BEIJING - CHINA'S illiteracy rate is going down, not up, a top Education Ministry official said yesterday, dismissing an earlier news report claiming it had risen.

The published statistics were not accurate, Dr Yang Jin, a deputy director-general at the ministry, told reporters at a conference on literacy.

The reported increase despite China's 50-year battle to wipe out illiteracy had taken some sheen off the country's success story of economic boom and social progress.

Unsurprisingly, the news report was picked up by the international press and stirred much interest among China watchers.

In the official books, China had 87 million illiterate adults in 2000, or 9 per cent of the population, down from 182 million in 1990.

In China, a person is considered literate if he can read and write at least 1,500 Chinese characters, or if he has at least four years of schooling.

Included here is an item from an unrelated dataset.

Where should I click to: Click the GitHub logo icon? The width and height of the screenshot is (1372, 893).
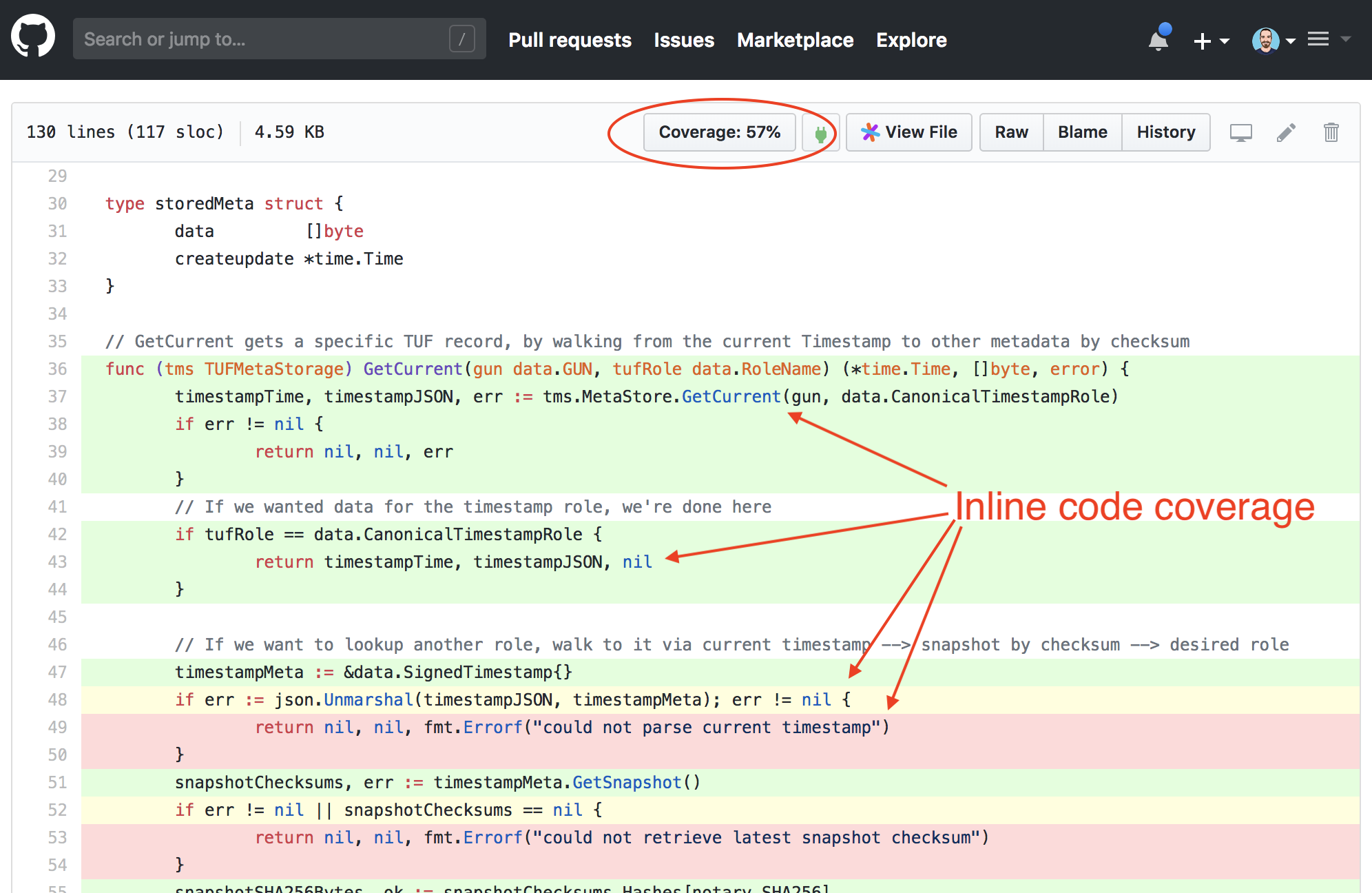32,40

Unesco statistics say 91.7 per cent of China's adults were literate in 2005.

But more important than a rise or drop in the illiteracy rate is how it is measured in the first place, said Dr Sheldon Shaeffer, director of Unesco's Asia and Pacific Regional Bureau for Education.

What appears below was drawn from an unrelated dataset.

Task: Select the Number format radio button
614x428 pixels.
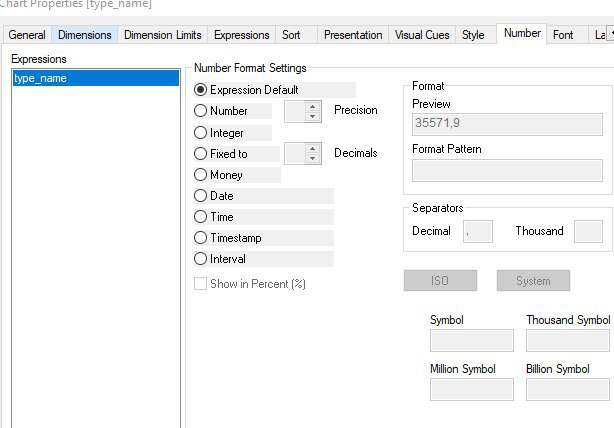Action: [x=201, y=111]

The traditional approach of looking at how many years of schooling a person has, or asking him if he can read, is not good enough, he said.

China National Institute for Educational Research scholar Guo Hongxia told Canton Fair that the number of illiterates in China is likely to be higher than previously recorded if 'functional literacy' is considered instead.

In April, the official China Daily ran a front-page article quoting another top Education Ministry official as saying that the number of illiterates had grown by almost 30 million between 2000 and 2005.

That meant 116 million Chinese were illiterate in 2005, with many of them losing their literacy skills from lack of use, Mr Gao Xuegui, director of the ministry's illiteracy eradication office, was reported to have said at a forum.

China accounted for 11.3 per cent of the world's illiterates in 2000.

Yesterday, Dr Yang rubbished the April report, saying the numbers had been 'inappropriately' extrapolated by 'some experts' from a 2005 survey that sampled just 1 per cent of the population, and then compared against the 2000 official figure from a once-a-decade population census.

'In reality, the increase in the number of illiterates does not exist,' he said in answer to a reporter's question on the sidelines of a conference organised by his ministry and the United Nations Educational, Scientific and Cultural Organisation (Unesco).

'The real situation should be that China's illiteracy rates are continually falling,' said Dr Yang.

He did not offer alternative numbers, saying an accurate picture would emerge only when the next full census is done in 2010.

'In reality, you may know 1,500 characters but still not be able to read a bus signboard and may face many problems in daily life,' she said.